I once believed that six times one is one.

I don't remember how it came up in conversation, but for whatever reason numbers became relevant and I clearly and directly stated my false belief. It was late, we were driving back from a long hard chess tournament, and I evidently wasn't thinking clearly. I said the words "because of course six times one is one." Everyone thought for a second and someone said "no it's not." Predictable reactions occurred from there.

The reason I like the anecdote is because I reacted exactly the same way I would today if someone corrected me when I said that six times one is six. I thought the person who corrected me must be joking; he knows math and couldn't possibly be wrong about something that obvious. A second person said that he's definitely not joking. I thought back to the sequences, specifically the thing about evidence to convince me I'm wrong about basic arithmetic. I ran through some math terminology in my head: of course six times one is one; any number times one is one. That's what a multiplicative identity means. In my head, it was absolutely clear that 6x1=1, this is required for what I know of math to fit together, and anything else is completely logically impossible.

It probably took a good fifteen seconds from me being called out on it before I got appropriately embarrassed.

This anecdote is now my favorite example of the important lesson that from the inside, being wrong feels exactly like being right.

Comment author: Punoxysm 17 October 2014 12:50:02AM 5 points [-]

One of the smartest people in my high school spent a class arguing that a there were 4^20 possibilities for a sequence of 4 amino acids, when in fact it was 20^4. Not quite as elementary as yours, but our brains all play tricks on us.

Comment author: [deleted] 18 October 2014 01:25:13AM 0 points [-]

Wikipedia says there are 500 known amino acids. I take it you were talking about a domain involving fewer potential amino acids?

Comment author: Punoxysm 18 October 2014 06:04:16AM 9 points [-]

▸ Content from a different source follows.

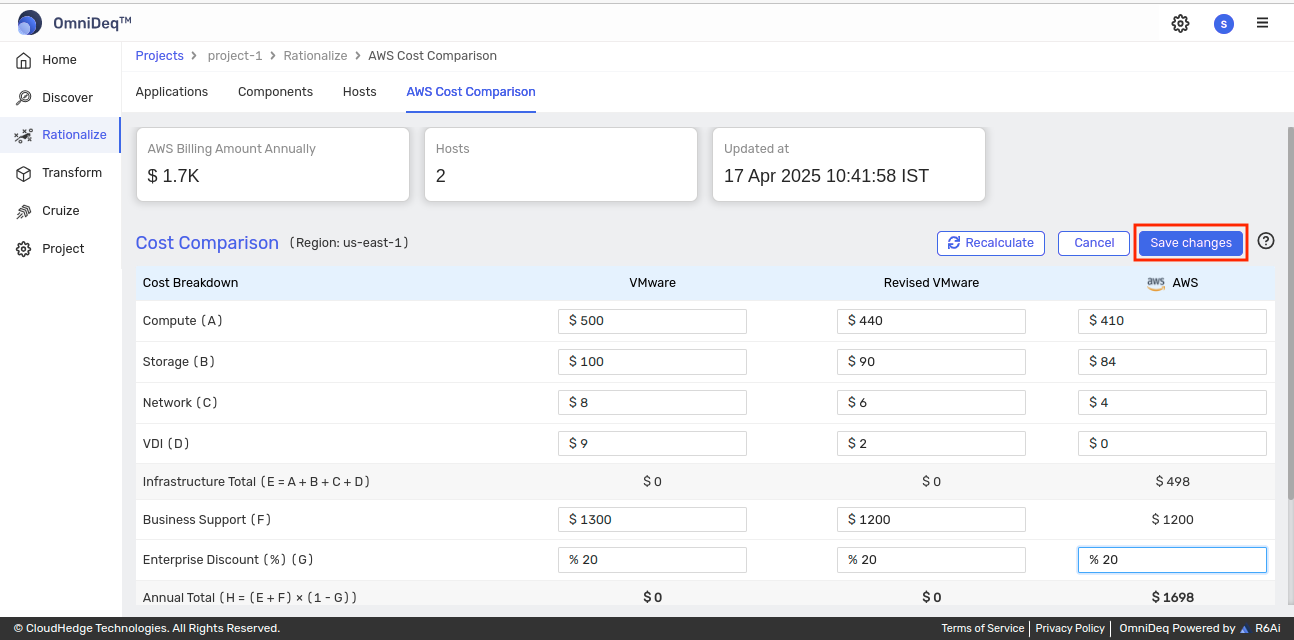Click the Save changes button
Viewport: 1294px width, 640px height.
[x=1190, y=243]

The 20 amino acids involved in protein creation.

Comment author: Toggle 18 October 2014 01:51:16AM 6 points [-]

Presumably the slightly greater than twenty that form the universal basis of biological protein polymers. In other words, the amino acids explicitly coded for by DNA.

Comment author: Luke_A_Somers 17 October 2014 02:43:36PM *  1 point [-]

I once spent about 20 minutes in class trying to justify the claim that a cubic meter of water weighs one ton, not 100 kilograms.

As you may note, this is not a false belief; it's relevant because I spent a significant fraction of this time wracking my brain trying to jog it free to see if I was being dense (pun intended) like you're describing (I have pretty strong reasons to believe I didn't remember this incident backwards as a case of self-justification by retcon)

Comment author: Jackercrack 20 October 2014 08:28:33PM 0 points [-]

You just made me sufficiently confused to quickly google the volume of a cubic meter and the weight of a litre of water. I suspect this is a good habit to reinforce but I can't help feeling silly.